◆ Instructions to follow ◆
In the entries that follow, the line with "[prev-page] (82, 371)" opens the range and the line with "[next-page] (64, 1480)" closes it; repeat that range exactly, both lines included.

Collected data
★ ★ ★ ★ ★

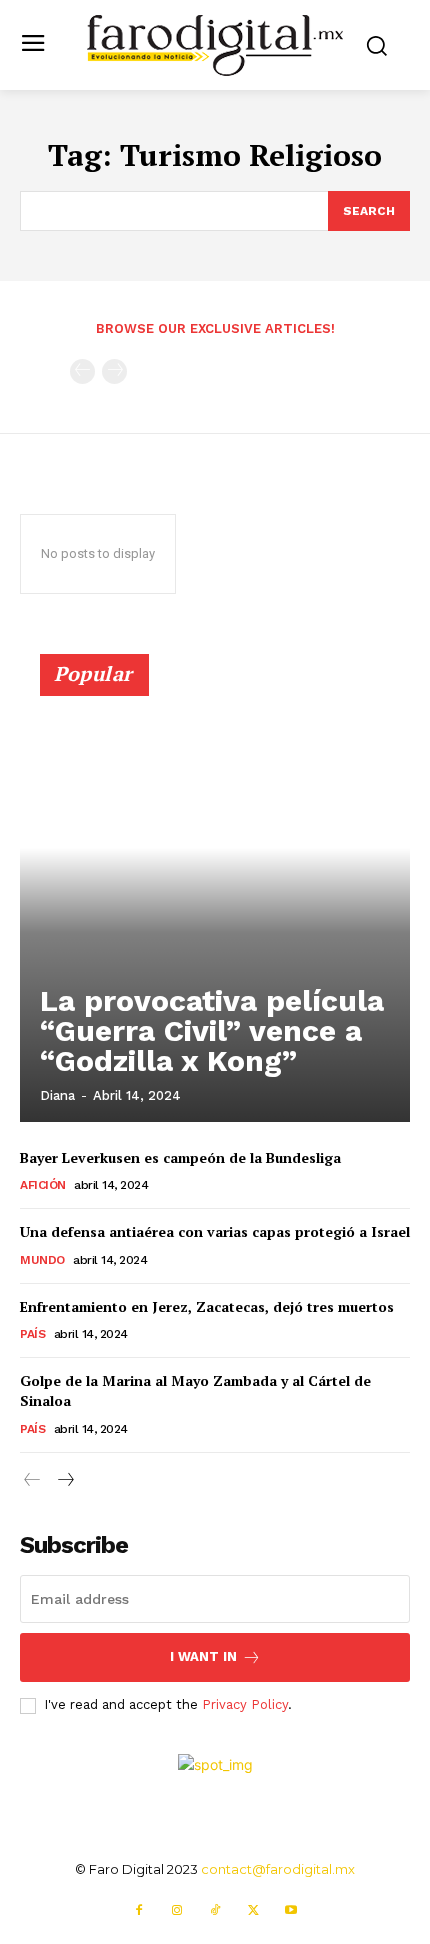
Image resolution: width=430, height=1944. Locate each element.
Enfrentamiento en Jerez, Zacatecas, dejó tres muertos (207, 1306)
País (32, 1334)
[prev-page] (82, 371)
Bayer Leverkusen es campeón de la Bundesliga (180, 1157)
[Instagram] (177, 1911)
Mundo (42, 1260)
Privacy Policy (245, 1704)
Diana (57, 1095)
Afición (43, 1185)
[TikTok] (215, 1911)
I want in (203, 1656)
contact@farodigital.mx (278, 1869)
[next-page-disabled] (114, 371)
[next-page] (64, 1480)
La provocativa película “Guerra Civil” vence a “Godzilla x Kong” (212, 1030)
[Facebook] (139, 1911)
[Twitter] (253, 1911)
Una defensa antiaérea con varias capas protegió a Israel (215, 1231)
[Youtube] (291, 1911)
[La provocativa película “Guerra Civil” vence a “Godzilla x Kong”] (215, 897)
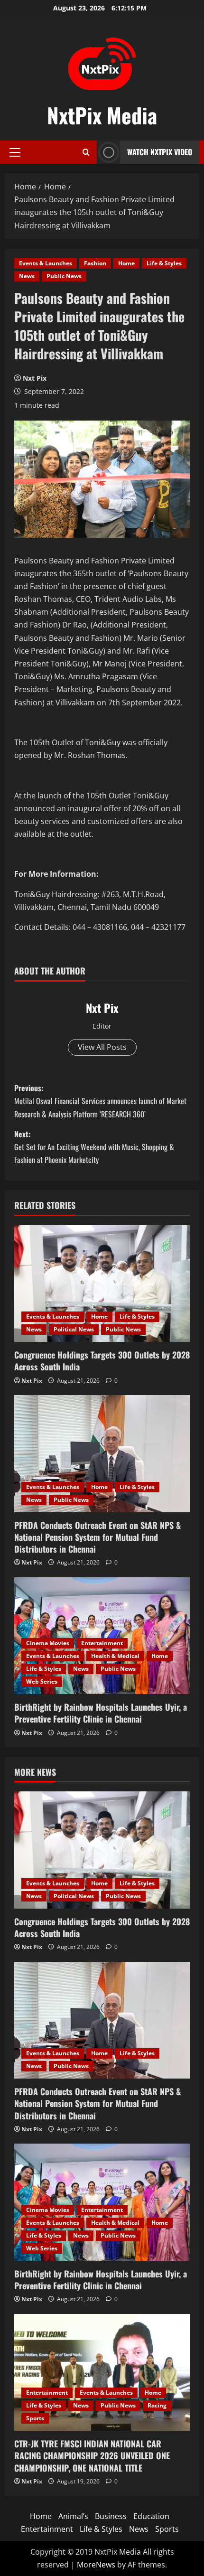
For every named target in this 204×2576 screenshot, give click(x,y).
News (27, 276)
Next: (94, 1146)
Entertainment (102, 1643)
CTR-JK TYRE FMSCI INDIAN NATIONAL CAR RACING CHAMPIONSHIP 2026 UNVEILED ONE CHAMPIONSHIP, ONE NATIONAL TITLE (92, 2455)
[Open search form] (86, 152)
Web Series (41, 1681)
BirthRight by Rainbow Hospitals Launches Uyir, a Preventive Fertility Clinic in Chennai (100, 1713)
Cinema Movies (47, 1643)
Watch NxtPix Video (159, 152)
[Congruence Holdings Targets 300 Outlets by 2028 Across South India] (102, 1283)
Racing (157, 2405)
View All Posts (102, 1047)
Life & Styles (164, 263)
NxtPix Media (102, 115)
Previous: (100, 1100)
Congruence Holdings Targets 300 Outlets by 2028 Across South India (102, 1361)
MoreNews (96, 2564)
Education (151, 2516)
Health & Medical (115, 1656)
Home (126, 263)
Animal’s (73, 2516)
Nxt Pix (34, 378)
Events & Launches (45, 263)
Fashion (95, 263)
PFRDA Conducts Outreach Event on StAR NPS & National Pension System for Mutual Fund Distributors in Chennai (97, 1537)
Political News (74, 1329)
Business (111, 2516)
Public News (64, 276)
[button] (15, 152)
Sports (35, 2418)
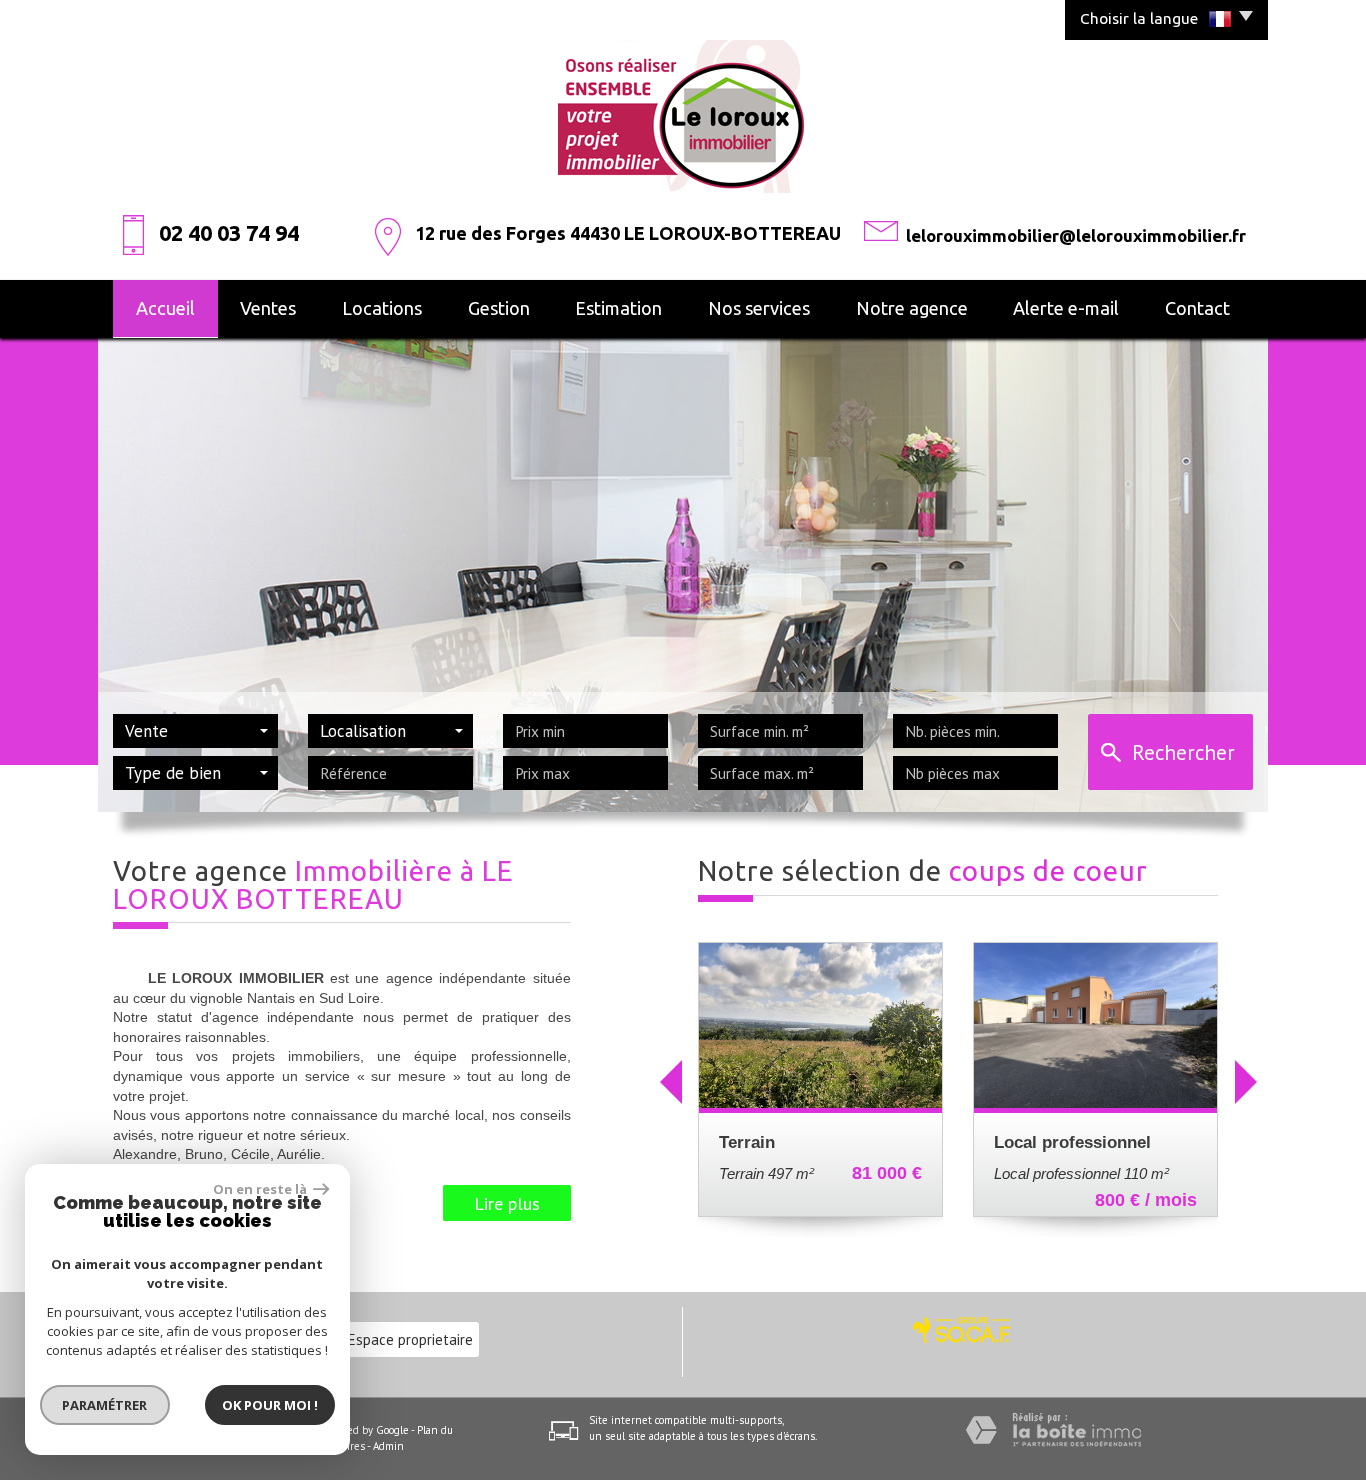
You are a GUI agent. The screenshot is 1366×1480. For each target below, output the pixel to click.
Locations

★ ★ ★ ★ ★

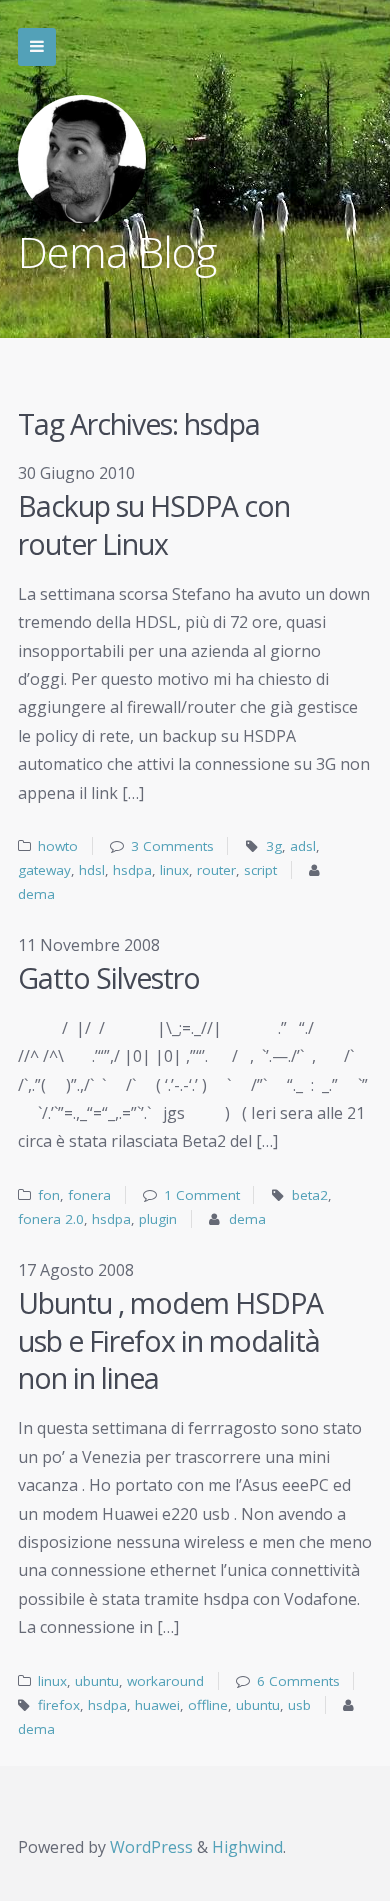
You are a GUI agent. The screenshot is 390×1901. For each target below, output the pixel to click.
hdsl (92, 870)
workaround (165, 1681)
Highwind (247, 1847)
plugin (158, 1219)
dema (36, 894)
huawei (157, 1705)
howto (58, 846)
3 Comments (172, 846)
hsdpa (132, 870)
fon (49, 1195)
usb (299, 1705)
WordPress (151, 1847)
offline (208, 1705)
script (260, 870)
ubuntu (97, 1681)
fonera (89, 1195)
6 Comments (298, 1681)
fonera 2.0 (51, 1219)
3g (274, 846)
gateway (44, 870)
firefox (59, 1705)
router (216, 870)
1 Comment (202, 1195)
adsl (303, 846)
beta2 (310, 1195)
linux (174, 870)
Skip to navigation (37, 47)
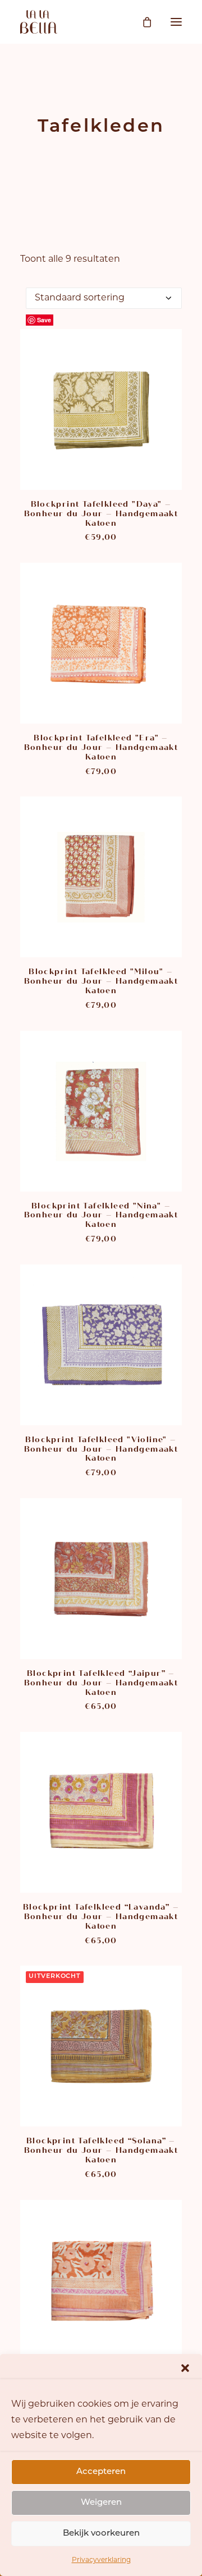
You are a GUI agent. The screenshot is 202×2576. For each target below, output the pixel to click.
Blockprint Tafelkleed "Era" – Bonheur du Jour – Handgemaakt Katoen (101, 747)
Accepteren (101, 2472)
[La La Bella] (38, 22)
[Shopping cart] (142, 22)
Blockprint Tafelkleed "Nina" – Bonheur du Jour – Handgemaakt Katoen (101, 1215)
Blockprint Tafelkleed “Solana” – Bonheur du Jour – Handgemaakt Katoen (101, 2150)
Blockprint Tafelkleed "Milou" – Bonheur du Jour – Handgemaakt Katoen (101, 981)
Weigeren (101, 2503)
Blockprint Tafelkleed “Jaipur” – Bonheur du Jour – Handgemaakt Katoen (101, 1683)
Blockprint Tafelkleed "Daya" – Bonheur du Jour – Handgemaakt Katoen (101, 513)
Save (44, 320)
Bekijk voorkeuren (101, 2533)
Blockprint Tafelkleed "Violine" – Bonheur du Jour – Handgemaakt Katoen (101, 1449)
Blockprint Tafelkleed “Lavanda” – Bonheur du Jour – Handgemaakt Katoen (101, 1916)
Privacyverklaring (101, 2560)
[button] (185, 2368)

★ ★ ★ ★ ★

◆ Exercise output ◆
[prev-page] (82, 371)
Bayer Leverkusen es campeón de la Bundesliga (180, 1157)
[Instagram] (177, 1911)
Mundo (42, 1260)
Privacy Policy (245, 1704)
Diana (57, 1095)
Afición (43, 1185)
[TikTok] (215, 1911)
I want in (203, 1656)
contact@farodigital.mx (278, 1869)
[next-page-disabled] (114, 371)
[next-page] (64, 1480)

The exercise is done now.